I used to get DD1 to nursery for 0830 and it was like a military operation - up an hour earlier, wash, change and feed baby, baby in play pen or cot, or rolling around on sitting room floor, get DD1 up, wash, dress, cereal shovelled into her while putting on shoes, out the door at 0815, back at 0845. Stack dishwasher, run hoover round with baby in sling (when she was very little). Sometimes I would just come back from nursery and play with DD2 or we would have a little nap together. The only reasonably clean and tidy rooms were the sitting room and the bathroom.

nousernamesleft · 06/01/2015 00:08

I'm a sahm, with 4 kids. The holidays have been a nightmare, I've struggled to get out before lunchtime, and that's with having dh to hinder help. Normally, I have a routine, up at 6 to get eldest dd out the door to be on the school bus, get dts (13 months) up at 7, so they're fed and bums changed before dd leaves, ds (8 and home ed) up at 8, and we can leave the house by 9 no problem.
As these holidays have shown, I'm screwed without a routine. Roll on back to normality tomorrow!
Mind you, the housework gets done late at night, and the older kids have to pitch in if they want to go to their clubs, or want me to taxi them about.
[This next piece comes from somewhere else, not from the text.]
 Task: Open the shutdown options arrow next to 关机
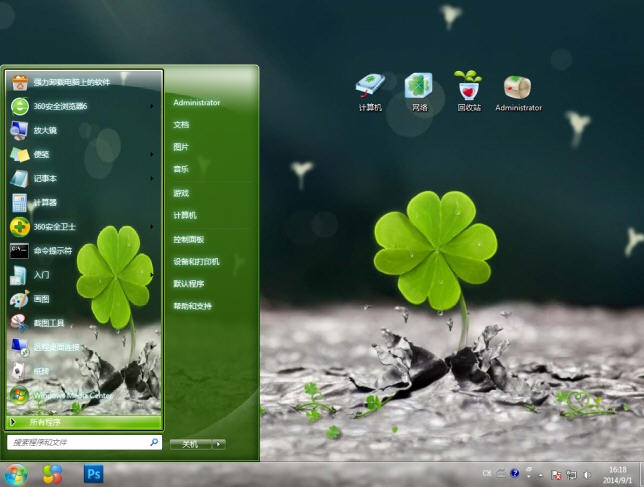[x=218, y=444]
happybubblebrain · 06/01/2015 00:12

I found being a SAHM very draining. I went back to work full-time at the end of my maternity leave when dd was 11 months old because I had to and wanted to and I've stayed there. Dd is now 8. I found it much harder to be at home all day long with the non-stop tidying, preparing meals, clearing up after meals etc. I felt isolated at home. Work gave me mental space (mentioned up thread) and adult company.

Now I have to get up at 6.15am and get to work for 8am, we often don't get home until 6pm or later, and I often don't go to bed until 1am, but it's fine, I drink lots of caffeine and usually manage to get everything done. Dd is doing great.

I don't have any support of any kind but I'm very organised and self-sufficient. I really look forward to the little bits of holidays I get though and try to make the most of time off. Things are much easier now dd is a lot older, things do get easier they really do.

redspottydress · 06/01/2015 00:15

I've done both and for me working is far more difficult.

DrinkGirlsFeck · 06/01/2015 00:26

It's hard at times being a SAHP. it's also hard (and I would say harder, but in a different way) doing a very full on job and being a parent. The dishes still need doing, violin practice has to be listened to and name tapes have to be sewn in. And you have to fit in 50 hours of work and 15 hours of travel.

I have to be fiendishly organised. I've developed a portfolio of support. We have a cleaner and pay a fortune on good childcare. And sometimes I sleep very little. And now and again I reach breaking point. But I still prefer it to the, admittedly less pressured, grind of being at home day in, day out.

TwentyFifteen · 06/01/2015 00:26

It's hard OP - you're not doing anything wrong. Can't tell you how much easier it is as they get older - that is the hardest bit with your ages now Flowers.